Dans une petite maison de la rue York, une jeune mère de famille vient chercher les vêtements qu’il faut pour elle et ses deux enfants et on lui donne en partant un bon qui lui permettra d’acheter l’épicerie pour la semaine.
Dans une résidence en retrait de la ville, un père de famille apprend à vivre sans sa ration quotidienne d’alcool et à redevenir un membre productif de la société.
Dans un hôpital local, une jeune fille donne naissance à un beau gros garçon. Elle aurait pu en disposer, mais elle a choisi de le laisser vivre…
Dans une maison pour personnes âgées, une vieille dame (note du blogueur : voir ma note plus loin) tricote des mitaines pour son petit-fils et y trouve beaucoup de plaisir. À 67 ans, elle a redécouvert le plaisir du tricot qu’elle avait oublié à la suite d’une longue maladie.
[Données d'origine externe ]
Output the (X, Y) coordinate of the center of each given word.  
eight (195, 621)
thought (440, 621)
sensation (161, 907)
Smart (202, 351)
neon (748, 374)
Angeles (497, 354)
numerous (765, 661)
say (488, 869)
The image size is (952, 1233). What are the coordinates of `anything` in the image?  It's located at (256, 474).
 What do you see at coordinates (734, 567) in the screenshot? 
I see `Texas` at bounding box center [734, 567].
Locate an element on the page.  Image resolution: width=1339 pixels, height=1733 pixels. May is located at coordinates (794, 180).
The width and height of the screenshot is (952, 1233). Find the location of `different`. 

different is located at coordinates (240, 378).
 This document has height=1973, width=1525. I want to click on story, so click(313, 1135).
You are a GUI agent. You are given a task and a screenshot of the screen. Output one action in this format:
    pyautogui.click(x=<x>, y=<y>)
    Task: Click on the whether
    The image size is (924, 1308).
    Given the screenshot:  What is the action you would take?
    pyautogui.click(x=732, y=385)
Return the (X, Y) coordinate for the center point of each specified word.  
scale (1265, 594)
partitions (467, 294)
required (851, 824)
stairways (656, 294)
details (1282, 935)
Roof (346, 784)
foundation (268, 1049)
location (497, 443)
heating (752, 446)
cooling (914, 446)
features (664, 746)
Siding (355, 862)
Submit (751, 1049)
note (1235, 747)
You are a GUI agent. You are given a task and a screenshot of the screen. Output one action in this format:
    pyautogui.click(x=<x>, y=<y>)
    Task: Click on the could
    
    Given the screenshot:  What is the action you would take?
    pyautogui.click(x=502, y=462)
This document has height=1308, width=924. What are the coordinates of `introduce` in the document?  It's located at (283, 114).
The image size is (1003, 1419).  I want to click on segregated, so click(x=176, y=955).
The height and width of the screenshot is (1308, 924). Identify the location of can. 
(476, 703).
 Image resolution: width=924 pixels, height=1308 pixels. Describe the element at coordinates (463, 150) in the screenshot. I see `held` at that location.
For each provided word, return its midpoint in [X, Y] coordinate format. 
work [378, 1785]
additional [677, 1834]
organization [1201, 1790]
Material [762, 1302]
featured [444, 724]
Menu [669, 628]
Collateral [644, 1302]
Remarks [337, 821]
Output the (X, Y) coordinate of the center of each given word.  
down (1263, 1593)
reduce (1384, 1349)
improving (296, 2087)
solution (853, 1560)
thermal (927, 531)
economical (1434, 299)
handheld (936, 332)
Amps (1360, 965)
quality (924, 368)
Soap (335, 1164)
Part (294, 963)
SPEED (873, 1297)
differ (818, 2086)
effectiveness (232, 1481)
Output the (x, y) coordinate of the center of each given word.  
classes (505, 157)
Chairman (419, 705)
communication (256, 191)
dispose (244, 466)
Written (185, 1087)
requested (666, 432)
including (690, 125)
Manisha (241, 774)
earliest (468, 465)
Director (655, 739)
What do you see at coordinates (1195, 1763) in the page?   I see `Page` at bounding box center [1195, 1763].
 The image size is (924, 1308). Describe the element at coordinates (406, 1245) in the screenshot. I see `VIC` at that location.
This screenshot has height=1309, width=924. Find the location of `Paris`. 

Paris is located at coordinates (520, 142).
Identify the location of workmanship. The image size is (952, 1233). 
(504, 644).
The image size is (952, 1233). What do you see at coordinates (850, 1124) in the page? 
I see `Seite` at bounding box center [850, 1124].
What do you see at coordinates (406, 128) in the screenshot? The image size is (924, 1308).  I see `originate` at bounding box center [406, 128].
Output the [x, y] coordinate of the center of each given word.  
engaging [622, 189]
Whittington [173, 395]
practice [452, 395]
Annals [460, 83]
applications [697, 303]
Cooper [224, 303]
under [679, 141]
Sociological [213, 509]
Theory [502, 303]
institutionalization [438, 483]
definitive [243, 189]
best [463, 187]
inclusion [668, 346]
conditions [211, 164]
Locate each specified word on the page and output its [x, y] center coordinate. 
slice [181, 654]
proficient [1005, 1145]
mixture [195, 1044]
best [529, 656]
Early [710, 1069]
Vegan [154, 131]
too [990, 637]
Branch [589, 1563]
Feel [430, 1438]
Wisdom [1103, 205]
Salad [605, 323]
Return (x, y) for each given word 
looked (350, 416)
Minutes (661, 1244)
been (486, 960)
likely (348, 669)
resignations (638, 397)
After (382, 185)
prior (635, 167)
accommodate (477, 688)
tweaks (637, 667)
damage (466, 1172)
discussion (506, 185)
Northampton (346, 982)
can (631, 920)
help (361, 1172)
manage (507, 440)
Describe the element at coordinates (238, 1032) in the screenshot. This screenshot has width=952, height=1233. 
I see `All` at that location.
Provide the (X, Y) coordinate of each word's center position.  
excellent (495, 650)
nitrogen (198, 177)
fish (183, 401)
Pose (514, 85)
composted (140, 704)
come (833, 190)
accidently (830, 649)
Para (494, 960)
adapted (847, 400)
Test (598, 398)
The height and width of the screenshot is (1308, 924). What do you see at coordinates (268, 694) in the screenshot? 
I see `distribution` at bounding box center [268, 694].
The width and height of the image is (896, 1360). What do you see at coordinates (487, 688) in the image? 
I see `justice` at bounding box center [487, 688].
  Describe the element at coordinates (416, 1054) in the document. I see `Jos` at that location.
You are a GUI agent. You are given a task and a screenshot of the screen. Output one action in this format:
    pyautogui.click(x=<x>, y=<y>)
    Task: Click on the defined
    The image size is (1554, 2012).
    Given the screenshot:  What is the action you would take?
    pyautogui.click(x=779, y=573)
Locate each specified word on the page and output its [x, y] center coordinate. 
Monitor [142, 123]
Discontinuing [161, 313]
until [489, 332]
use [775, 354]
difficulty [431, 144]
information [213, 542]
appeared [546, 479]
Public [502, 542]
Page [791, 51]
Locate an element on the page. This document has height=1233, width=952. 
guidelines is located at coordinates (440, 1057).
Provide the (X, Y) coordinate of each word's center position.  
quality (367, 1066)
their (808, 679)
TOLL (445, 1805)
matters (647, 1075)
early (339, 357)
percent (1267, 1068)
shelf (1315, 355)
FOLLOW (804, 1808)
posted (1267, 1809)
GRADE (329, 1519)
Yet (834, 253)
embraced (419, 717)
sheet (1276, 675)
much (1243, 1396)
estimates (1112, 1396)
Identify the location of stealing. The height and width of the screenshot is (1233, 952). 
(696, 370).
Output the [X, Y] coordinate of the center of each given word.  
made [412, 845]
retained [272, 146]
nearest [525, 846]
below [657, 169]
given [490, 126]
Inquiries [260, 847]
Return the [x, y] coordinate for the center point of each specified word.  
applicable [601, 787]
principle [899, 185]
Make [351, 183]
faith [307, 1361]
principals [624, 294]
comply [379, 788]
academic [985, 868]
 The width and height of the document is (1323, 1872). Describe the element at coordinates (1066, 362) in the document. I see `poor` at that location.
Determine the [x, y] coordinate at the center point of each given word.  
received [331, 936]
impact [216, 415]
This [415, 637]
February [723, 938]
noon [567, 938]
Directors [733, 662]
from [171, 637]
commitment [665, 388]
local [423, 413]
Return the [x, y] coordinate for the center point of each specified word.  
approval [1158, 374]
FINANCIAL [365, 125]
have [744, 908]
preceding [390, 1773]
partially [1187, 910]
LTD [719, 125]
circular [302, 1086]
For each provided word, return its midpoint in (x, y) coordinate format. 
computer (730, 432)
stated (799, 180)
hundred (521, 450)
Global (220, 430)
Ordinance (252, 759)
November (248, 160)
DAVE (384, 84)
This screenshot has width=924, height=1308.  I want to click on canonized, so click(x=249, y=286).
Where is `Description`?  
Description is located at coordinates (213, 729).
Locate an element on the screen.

Dans une école de langue française, un petit garçon en béquilles rentre pour la première fois dans une classe ordinaire en compagnie de ses camarades de jeu.
Ce ne sont pas là des manchettes qui font la première page des journaux, car le bonheur n’est pas une valeur facilement commercialisable. Au contraire, on semble chercher, pour une raison ou pour une autre, à cacher ce qui se fait de beau ou d’attendrissant dans notre milieu.
Les gens heureux n’ont pas d’histoire, me direz-vous, mais il se passe des faits heureux, tous les jours, des faits qu’il fait bon partager, ne serait-ce que pour prouver que tout n’est pas aussi triste que l’on pourrait être porté à le croire.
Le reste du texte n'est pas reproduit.